Der Präsident ist im Wahlkampf, da werden Probleme schöngeredet - und wenn missliebige Zahlen im Umlauf sind, veröffentlichen die Strategen des Präsidenten eben andere. Während die irakische Regierung vom blutigsten Monat seit zwei Jahren spricht und 535 Tote beklagt, will das Weiße Haus nur 222 Opfer gezählt haben. "Die Gewalt im Irak ist auf dem niedrigsten Niveau seit Jahren", sagte Obama in seiner Rede in Atlanta.

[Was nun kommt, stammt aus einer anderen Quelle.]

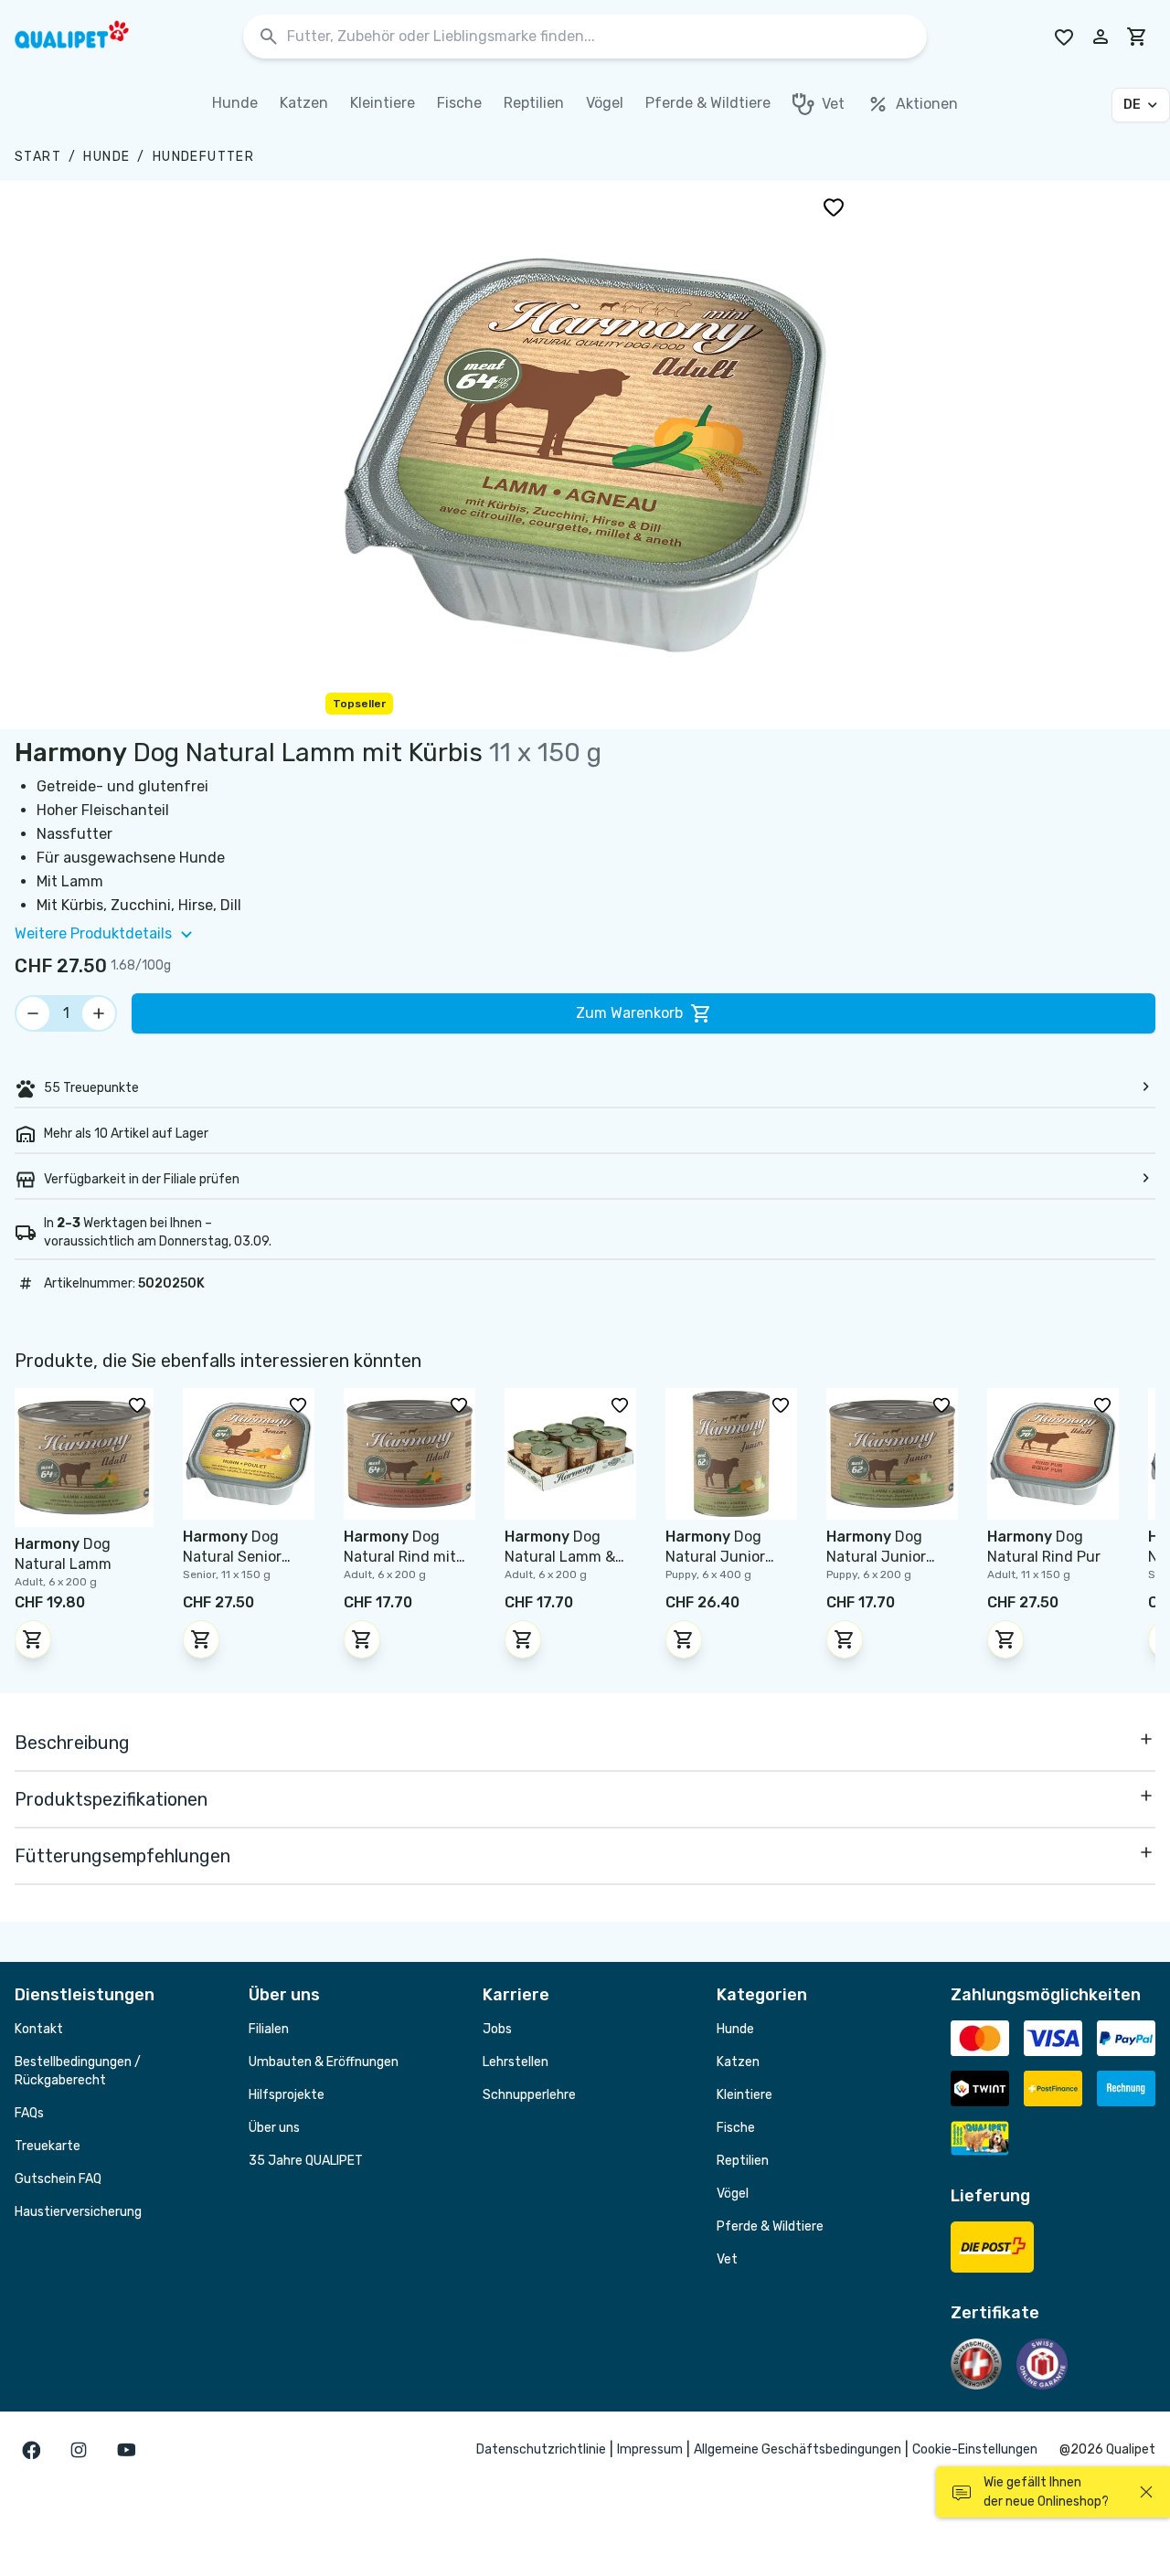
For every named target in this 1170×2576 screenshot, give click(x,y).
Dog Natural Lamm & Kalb (560, 1556)
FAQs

"Ich halte das für einen Fehler"

Ein Sprecher des Weißen Hauses fügte am Montag hinzu, es sei wichtig, "sich auf den echten Erfolg zu konzentrieren, den die Iraker beim Aufbau der Demokratie haben". Dass sich kurdische, schiitische und sunnitische Gruppierungen im Lande seit der Parlamentswahl vor fünf Monaten bislang nicht auf eine Regierung einigen konnten, wurde dabei ausgeblendet.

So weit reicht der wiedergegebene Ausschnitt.